_Input data:_
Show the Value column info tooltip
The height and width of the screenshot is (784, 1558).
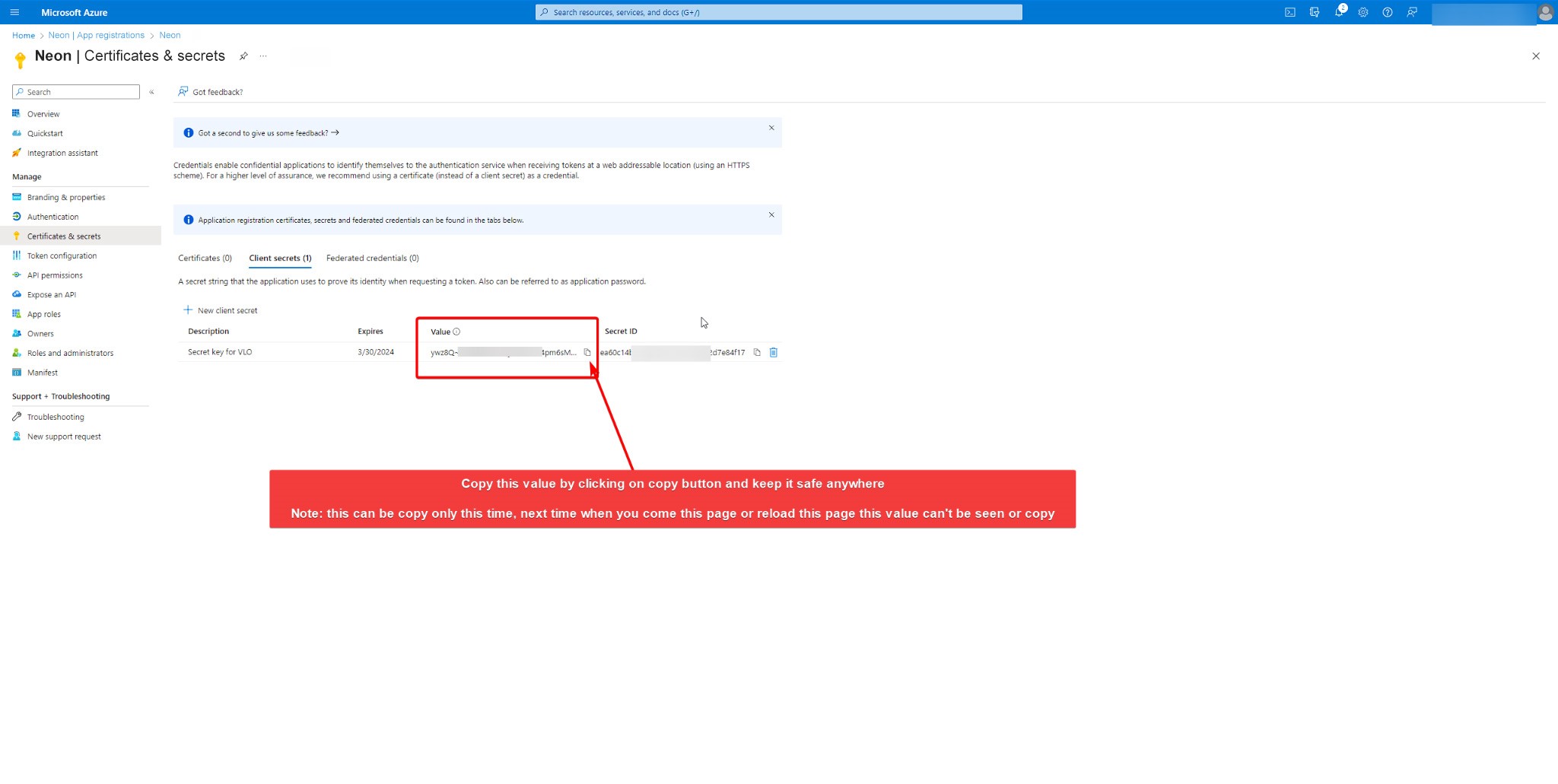[456, 332]

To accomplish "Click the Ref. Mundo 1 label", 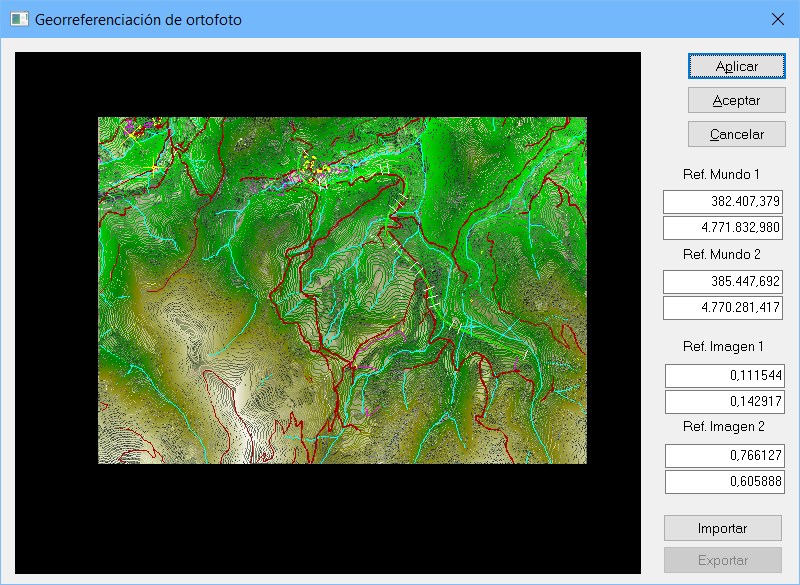I will click(721, 174).
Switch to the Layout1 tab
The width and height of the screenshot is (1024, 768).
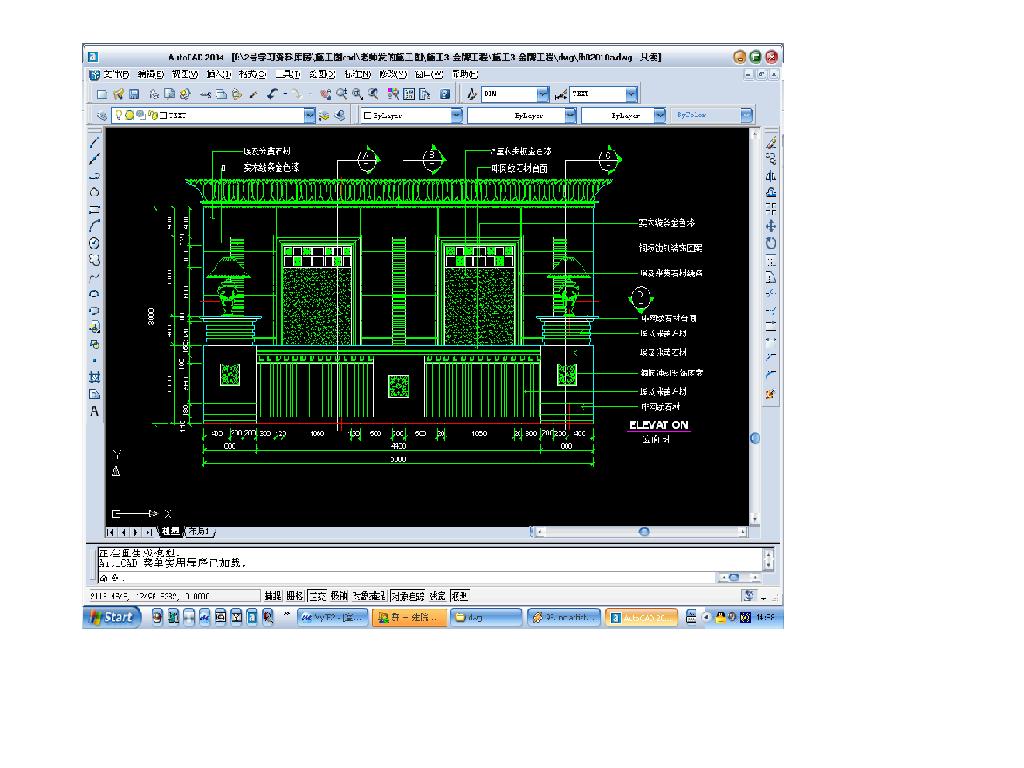tap(199, 532)
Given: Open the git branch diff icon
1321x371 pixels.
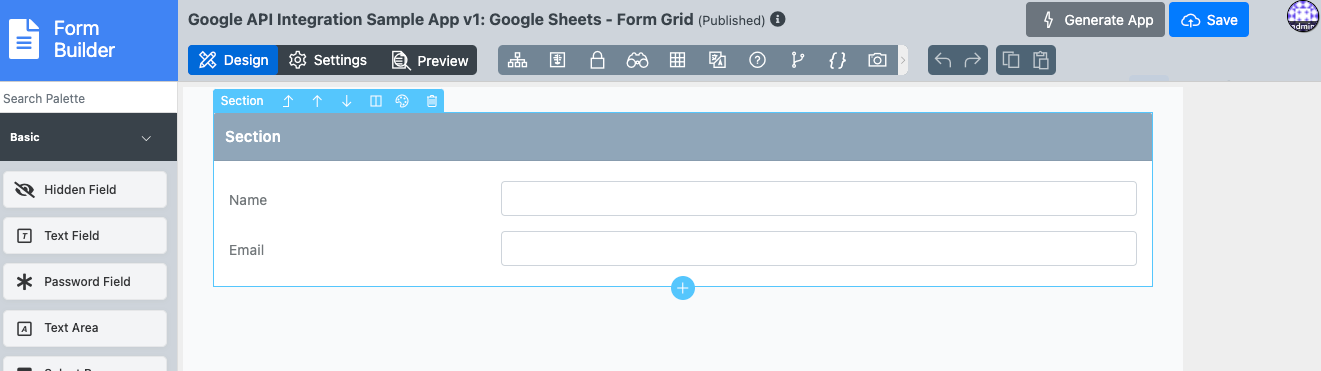Looking at the screenshot, I should click(x=797, y=60).
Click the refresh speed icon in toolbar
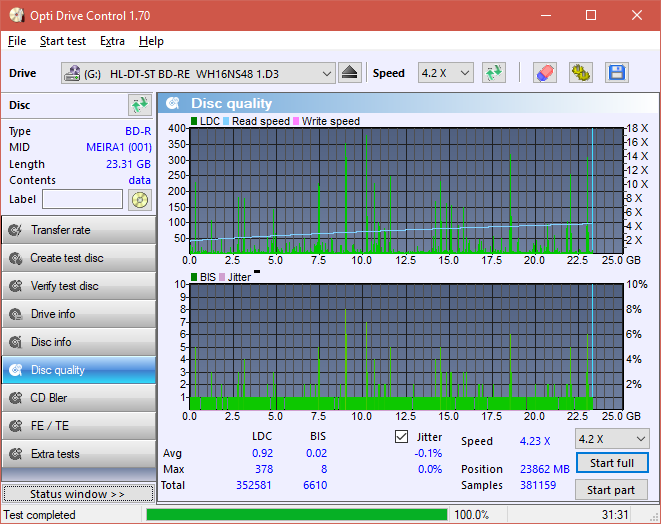The height and width of the screenshot is (524, 661). pyautogui.click(x=493, y=73)
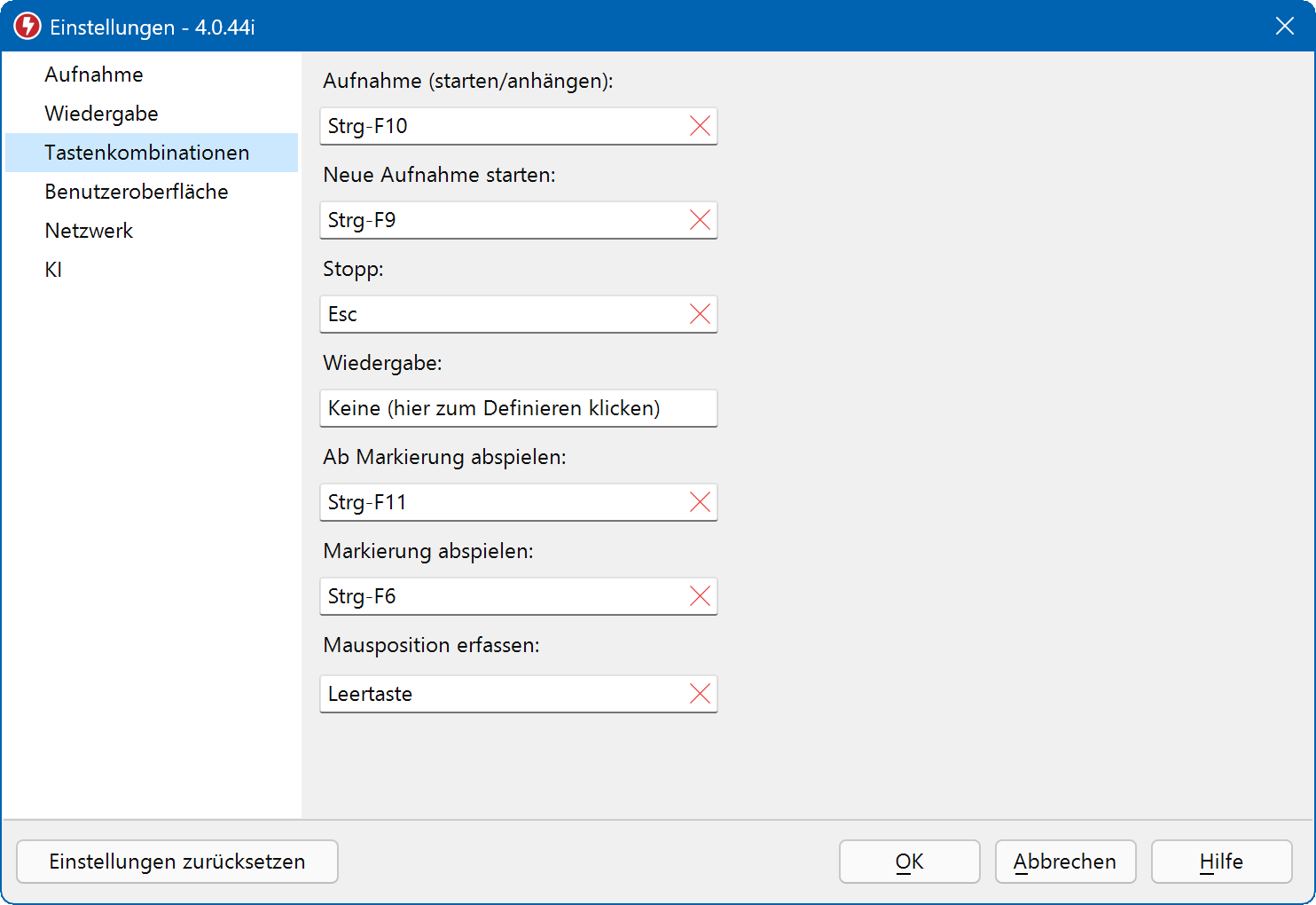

_What is being asked:_ Output nothing but the lines from the line with "1321x371 pixels." through the last line of the material above, please, word for word and without the pictures.

_Your response:_
1321x371 pixels.
Looking at the screenshot, I should click(x=797, y=60).
Click the refresh speed icon in toolbar
The height and width of the screenshot is (524, 661). pyautogui.click(x=493, y=73)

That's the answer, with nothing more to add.